* What you have to do *
Print every one of the records that follow line for line, without changing anything. Omit the pictures from your output.

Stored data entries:
--- START ---

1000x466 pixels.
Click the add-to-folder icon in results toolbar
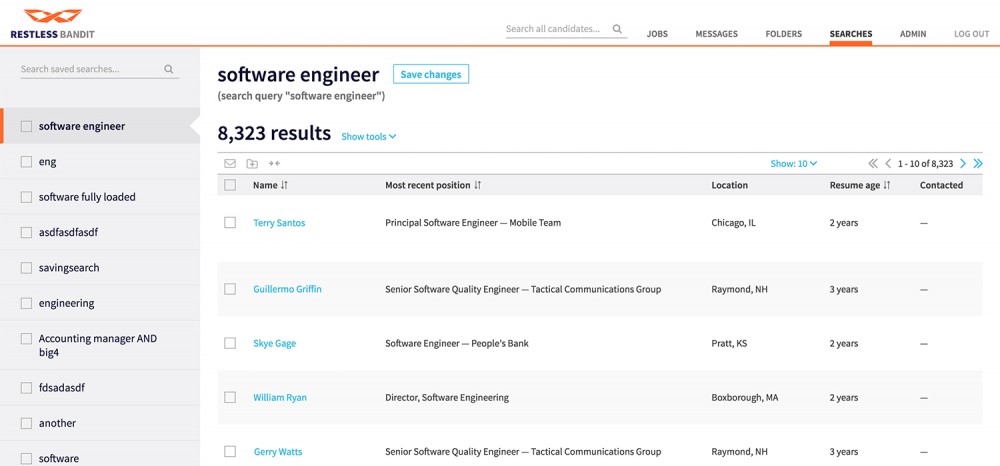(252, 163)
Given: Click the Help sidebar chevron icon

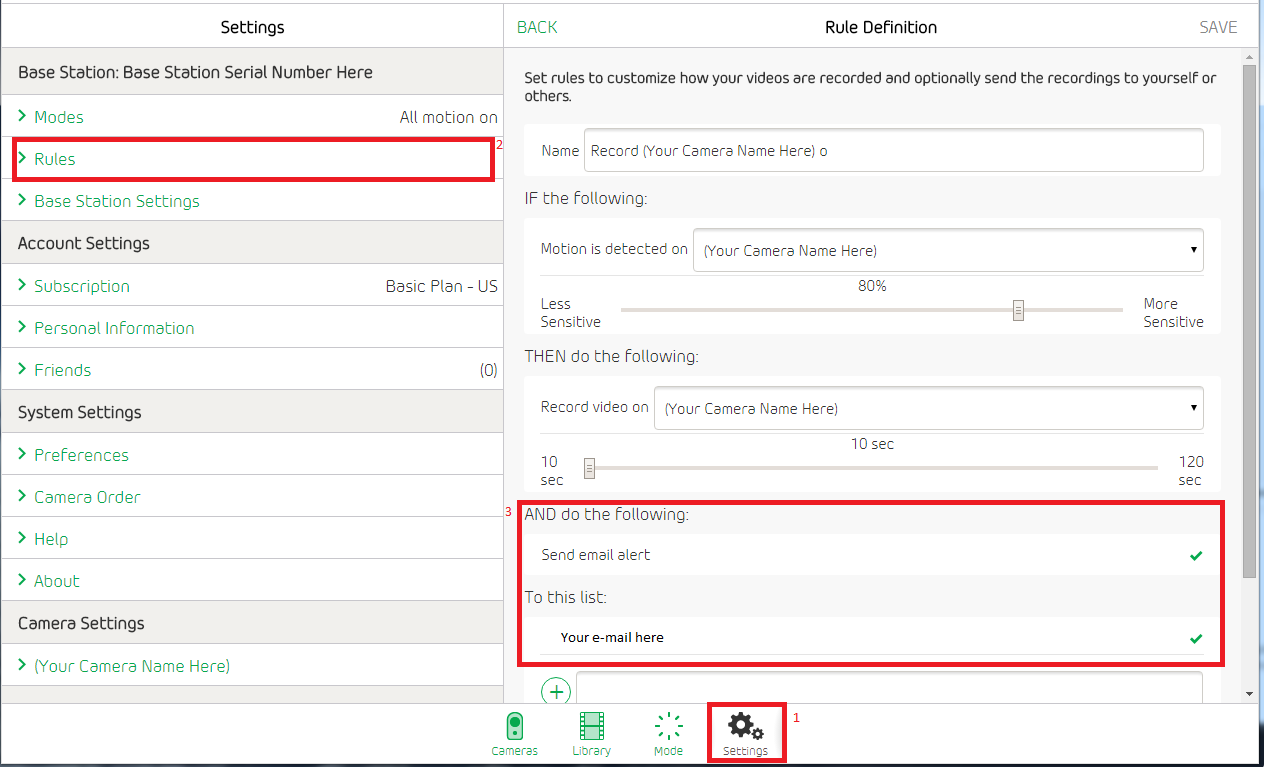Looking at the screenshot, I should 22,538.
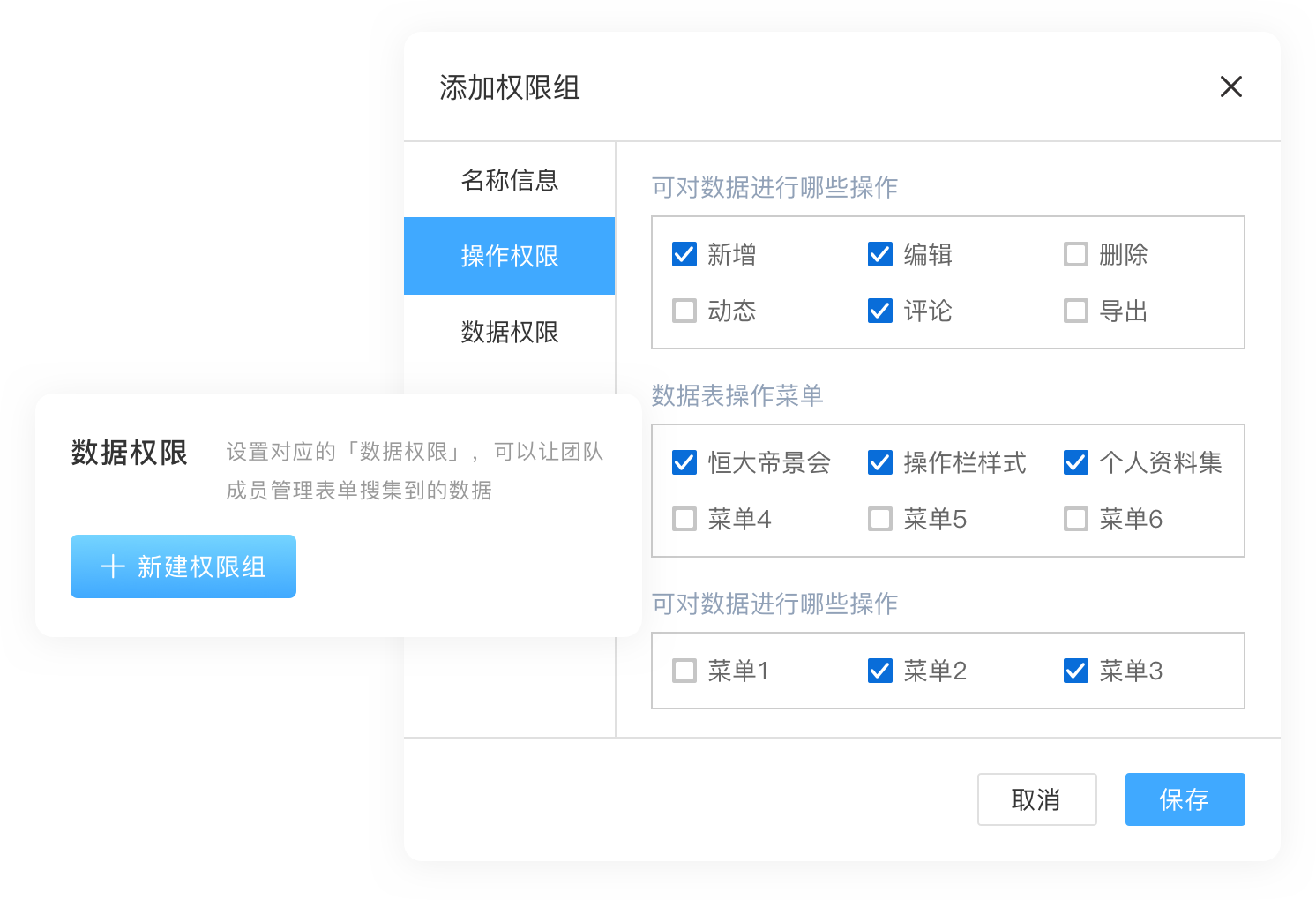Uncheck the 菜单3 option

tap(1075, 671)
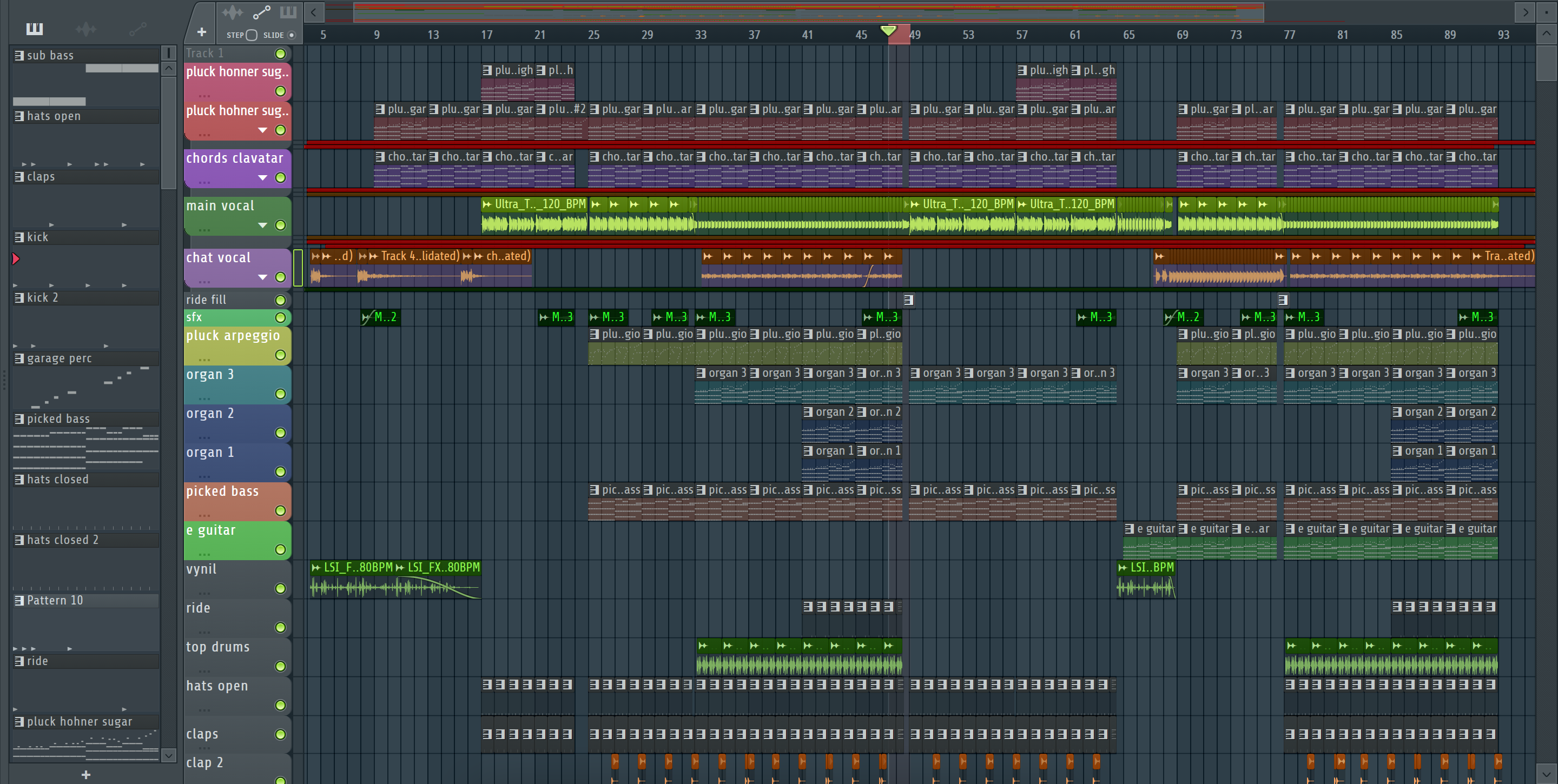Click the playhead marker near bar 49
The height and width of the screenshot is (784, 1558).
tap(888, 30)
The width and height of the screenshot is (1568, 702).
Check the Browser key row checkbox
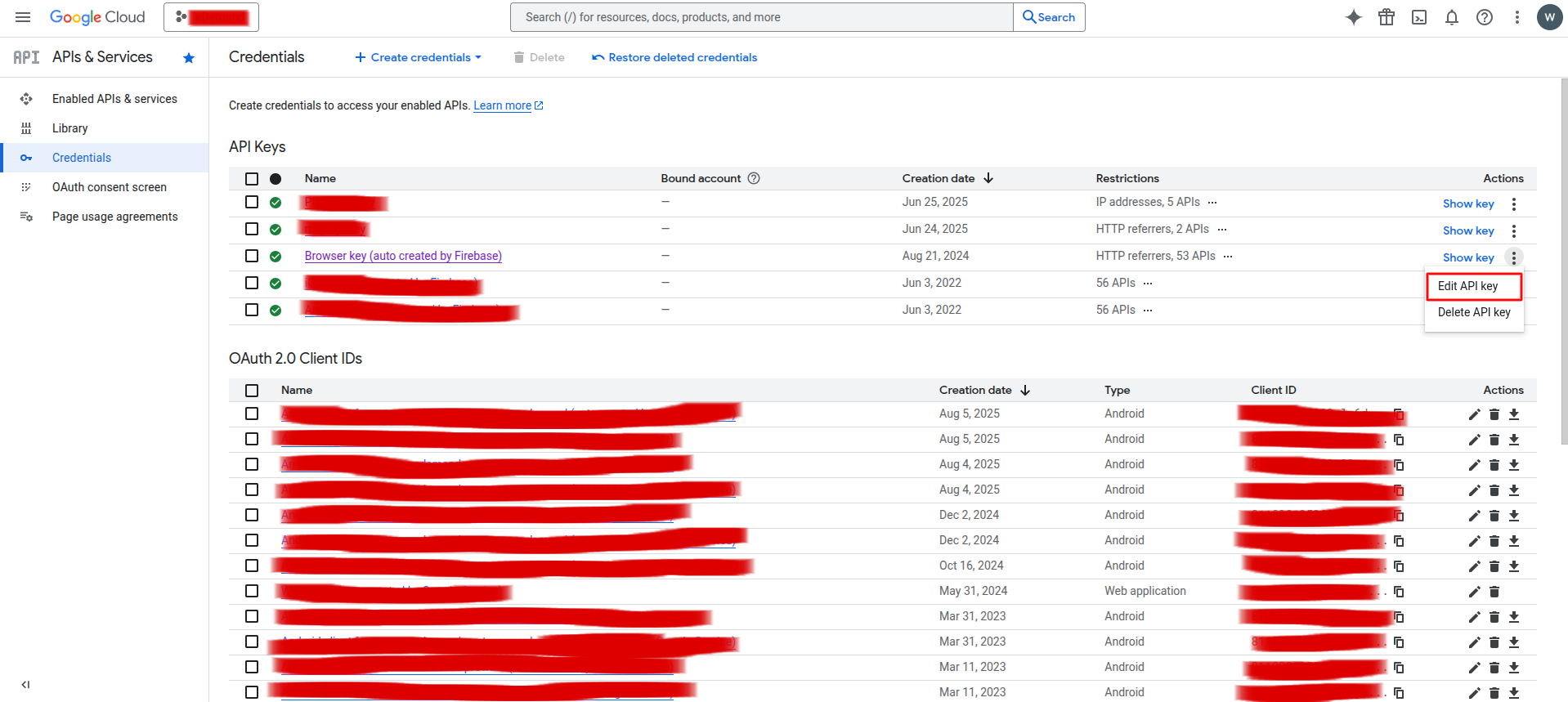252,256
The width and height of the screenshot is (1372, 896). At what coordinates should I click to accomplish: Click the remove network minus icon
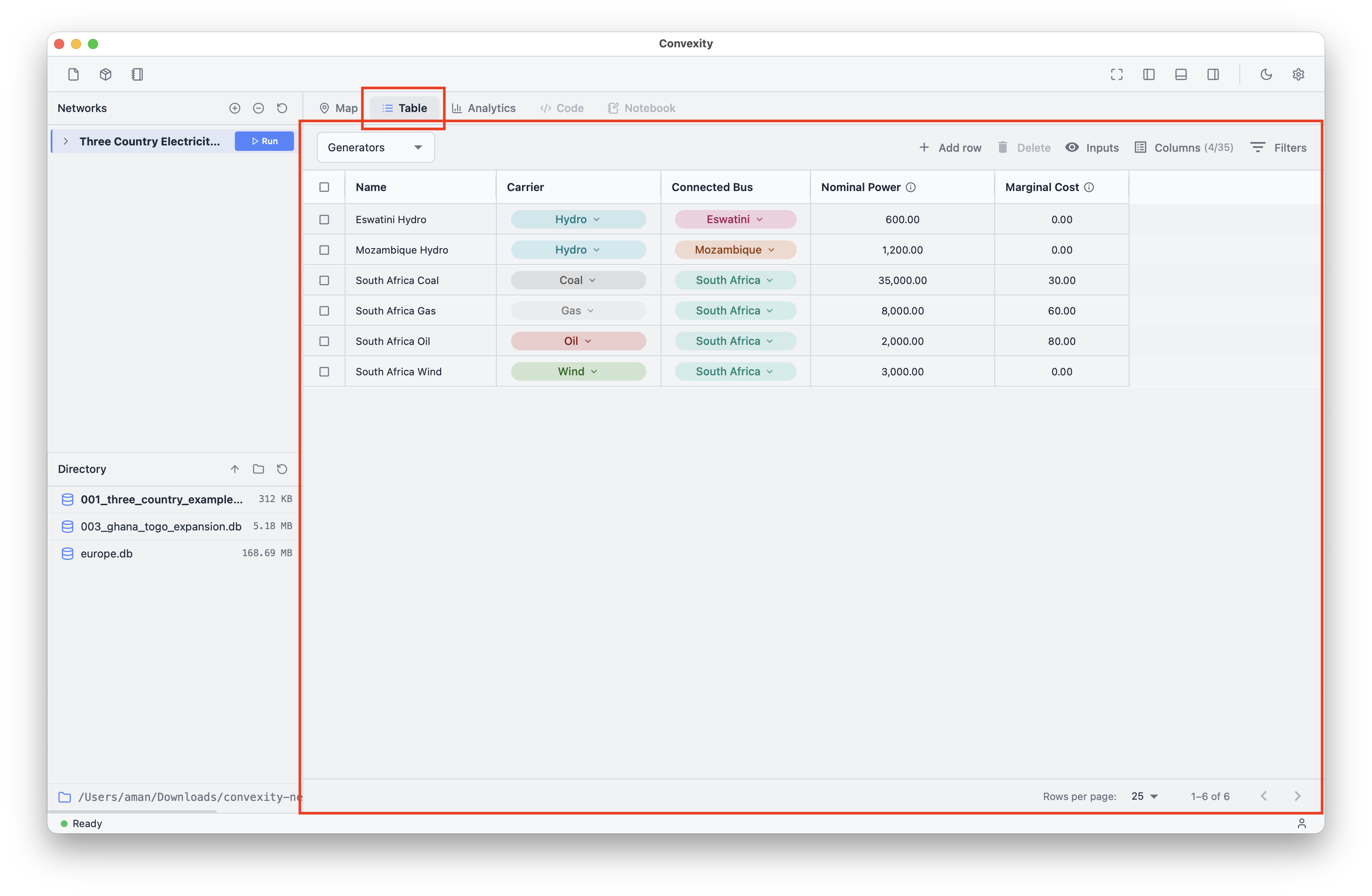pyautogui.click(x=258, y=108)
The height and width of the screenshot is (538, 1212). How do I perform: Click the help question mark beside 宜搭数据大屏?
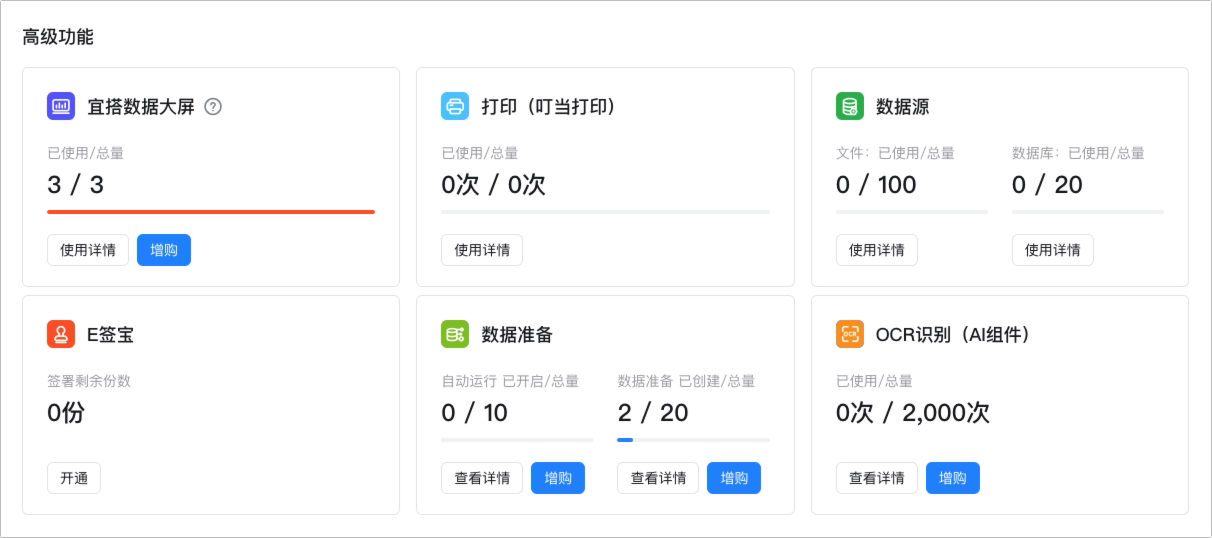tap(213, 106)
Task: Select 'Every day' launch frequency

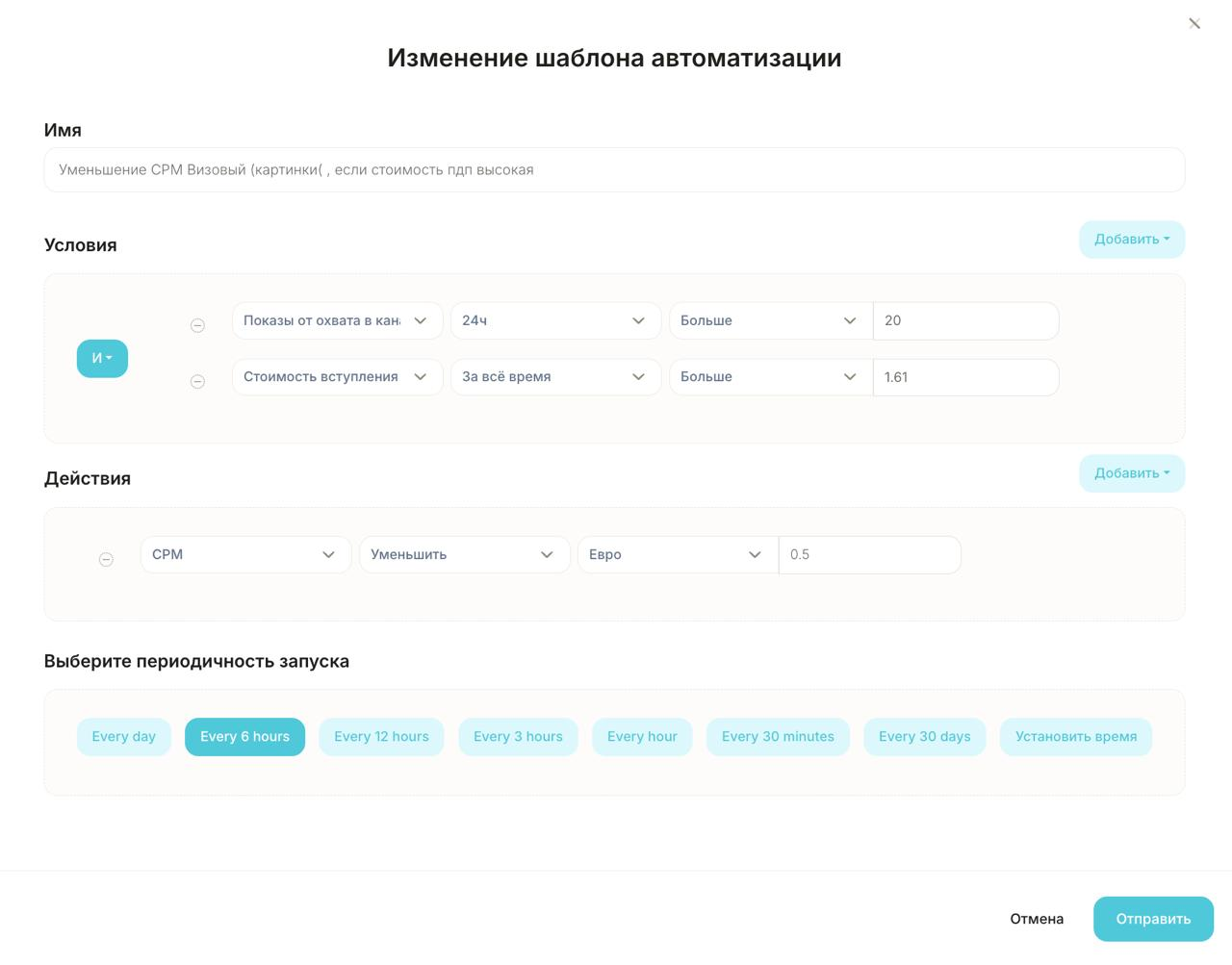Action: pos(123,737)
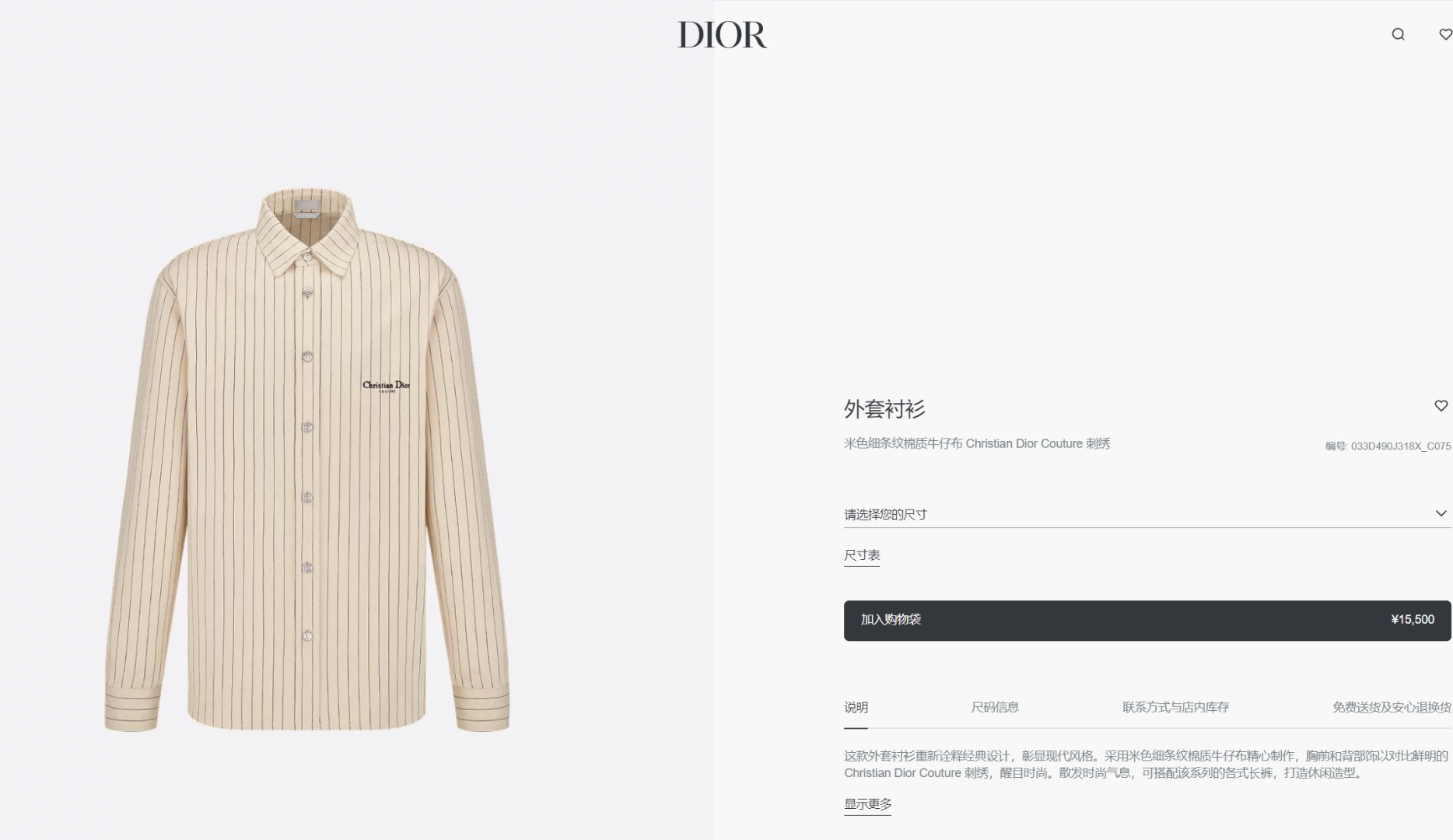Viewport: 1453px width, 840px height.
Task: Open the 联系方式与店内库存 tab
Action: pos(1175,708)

--- END ---

* Task output *
1000x466 pixels.
Click the add-to-folder icon in results toolbar
(252, 163)
Given: Click the Help sidebar chevron icon

Looking at the screenshot, I should 22,538.
Uncheck the 菜单3 option

tap(1075, 671)
Click the playhead marker near bar 49
The height and width of the screenshot is (784, 1558).
tap(888, 30)
The width and height of the screenshot is (1568, 702).
Check the Browser key row checkbox
252,256
The width and height of the screenshot is (1372, 896). At what coordinates should I click to accomplish: Click the remove network minus icon
pyautogui.click(x=258, y=108)
The height and width of the screenshot is (538, 1212). How do I perform: Click the help question mark beside 宜搭数据大屏?
tap(213, 106)
Task: Select 'Every day' launch frequency

Action: pos(123,737)
Viewport: 1453px width, 840px height.
Task: Open the 联系方式与店内库存 tab
Action: pos(1175,708)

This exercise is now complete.